When the enormity of climate change finally hit me over the head a few months ago, I could not stop thinking about it. My culpability. My blindness. Humanity’s inability to comprehend the incomprehensible. Overwhelmed, I grasped at straws – or actually stopped grasping at them. I stopped ordering on Amazon – what did I need to have delivered that badly - green felt squares notwithstanding? I began shopping at the natural foods co-op. The enormity of the plastic in my home taunted me: you did this, they called out, the colorful bottles of hand soap and non-biodegradable detergent containers that will be on this planet longer than I. I couldn’t stop seeing it all. The packaging. The disposable water bottles. The food waste. The everything waste. I could hear my SUV, those luxuriously heated, carbon producing seats, mocking me: You’re comfy now, aren’t you? Wait a few years and you’ll really be feeling the heat.

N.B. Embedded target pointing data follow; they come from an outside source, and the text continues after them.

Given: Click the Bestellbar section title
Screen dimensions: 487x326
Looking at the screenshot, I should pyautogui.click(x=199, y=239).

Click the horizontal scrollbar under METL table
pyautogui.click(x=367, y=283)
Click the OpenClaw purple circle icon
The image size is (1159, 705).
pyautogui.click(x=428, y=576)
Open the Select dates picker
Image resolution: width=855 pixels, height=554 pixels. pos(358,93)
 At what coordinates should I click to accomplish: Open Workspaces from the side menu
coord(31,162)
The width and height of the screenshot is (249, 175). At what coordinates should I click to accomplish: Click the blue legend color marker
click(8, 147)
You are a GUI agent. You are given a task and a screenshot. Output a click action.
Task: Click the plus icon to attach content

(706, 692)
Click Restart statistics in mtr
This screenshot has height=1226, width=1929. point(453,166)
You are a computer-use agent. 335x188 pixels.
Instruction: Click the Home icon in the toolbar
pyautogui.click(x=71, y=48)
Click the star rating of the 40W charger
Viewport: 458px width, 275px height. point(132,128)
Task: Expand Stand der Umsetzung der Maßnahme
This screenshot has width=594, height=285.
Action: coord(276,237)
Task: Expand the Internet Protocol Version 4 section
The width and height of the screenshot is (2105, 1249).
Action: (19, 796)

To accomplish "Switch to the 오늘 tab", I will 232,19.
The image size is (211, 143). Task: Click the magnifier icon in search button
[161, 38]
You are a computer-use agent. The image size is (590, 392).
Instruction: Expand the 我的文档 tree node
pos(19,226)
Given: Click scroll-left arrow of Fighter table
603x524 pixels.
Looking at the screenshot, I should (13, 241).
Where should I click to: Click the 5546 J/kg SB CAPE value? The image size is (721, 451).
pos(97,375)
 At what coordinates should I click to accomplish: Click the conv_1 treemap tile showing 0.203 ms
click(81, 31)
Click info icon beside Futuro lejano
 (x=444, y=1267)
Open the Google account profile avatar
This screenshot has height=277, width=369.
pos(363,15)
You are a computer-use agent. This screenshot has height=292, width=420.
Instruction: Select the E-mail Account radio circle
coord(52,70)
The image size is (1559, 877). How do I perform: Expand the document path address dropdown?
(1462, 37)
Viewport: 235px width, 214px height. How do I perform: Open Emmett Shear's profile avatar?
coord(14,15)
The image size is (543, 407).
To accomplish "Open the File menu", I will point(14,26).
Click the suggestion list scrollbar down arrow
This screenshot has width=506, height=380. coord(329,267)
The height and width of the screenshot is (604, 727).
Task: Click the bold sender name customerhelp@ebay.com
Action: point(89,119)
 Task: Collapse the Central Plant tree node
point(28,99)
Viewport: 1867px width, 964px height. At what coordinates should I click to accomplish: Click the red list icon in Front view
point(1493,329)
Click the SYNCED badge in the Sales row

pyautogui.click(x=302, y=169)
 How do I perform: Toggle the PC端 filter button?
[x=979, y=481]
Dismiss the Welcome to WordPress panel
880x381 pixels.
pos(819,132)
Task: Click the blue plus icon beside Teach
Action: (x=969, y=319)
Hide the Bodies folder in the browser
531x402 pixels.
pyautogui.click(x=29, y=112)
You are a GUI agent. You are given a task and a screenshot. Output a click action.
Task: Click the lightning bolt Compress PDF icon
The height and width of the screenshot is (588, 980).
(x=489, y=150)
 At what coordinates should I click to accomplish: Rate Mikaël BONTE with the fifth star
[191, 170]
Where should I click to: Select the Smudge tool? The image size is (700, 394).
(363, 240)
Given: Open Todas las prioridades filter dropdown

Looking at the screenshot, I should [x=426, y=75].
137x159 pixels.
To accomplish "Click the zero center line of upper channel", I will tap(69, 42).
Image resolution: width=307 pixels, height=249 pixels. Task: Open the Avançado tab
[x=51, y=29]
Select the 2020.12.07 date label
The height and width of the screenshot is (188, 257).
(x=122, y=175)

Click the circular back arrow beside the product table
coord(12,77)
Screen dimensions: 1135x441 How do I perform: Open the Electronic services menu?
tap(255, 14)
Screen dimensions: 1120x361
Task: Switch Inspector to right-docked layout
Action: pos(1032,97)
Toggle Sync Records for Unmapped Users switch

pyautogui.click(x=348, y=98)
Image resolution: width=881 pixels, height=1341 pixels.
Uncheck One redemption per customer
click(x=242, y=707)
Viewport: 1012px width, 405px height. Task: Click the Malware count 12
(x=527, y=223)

I had to do something. So I did what any self-respecting, forty-something mom just terrifyingly awakened to an uncomfortable truth would do: I started a Facebook group. Moms for Climate Action. There are 85 of us and we are bound by terror and good intentions. But at least we are awake, terrified together and committed to being truthful. We’re still figuring out the action part.
I do know that 85 of us – or a million of us – rethinking our consumption and beginning to invest in electric cars and compost bins is just the beginning. The scale of this climate nightmare is one that requires business and governments to make serious and lasting changes to their reliance on fossil fuels: transitioning to 100% renewable energy must be the top priority. And we must rely on science. We must believe scientists and not only that: we must help fund them as they devise solutions to absorb the carbon that is poisoning us all, while the heat bears down on their backs.
So today, I take my first real action, with this blog. I am sharing this new chapter of my life with the world in the hopes that someone else will see themselves in it. That someone else – maybe who is also perhaps softening into middle age and is busy and tired - will realize that none of that matters. That we have to find the fight within us to make change, to vote for reform with our ballot and our wallet. We can no longer afford to be unaware; the cost of ignorance is simply too much. My hope is that you will shoulder this burden with me – the guilt of creating the mess we find ourselves in, the fear for our children’s future and the absolute certainty that we must now demand bold action from ourselves, from one another, from business and from the world.
Humanity has rocketed to the moon, wired the world, built skyscrapers and spliced genes - and got ourselves into this mess in the first place. So we are more than qualified to dig ourselves out – especially if we do it together. So tell me, are you in?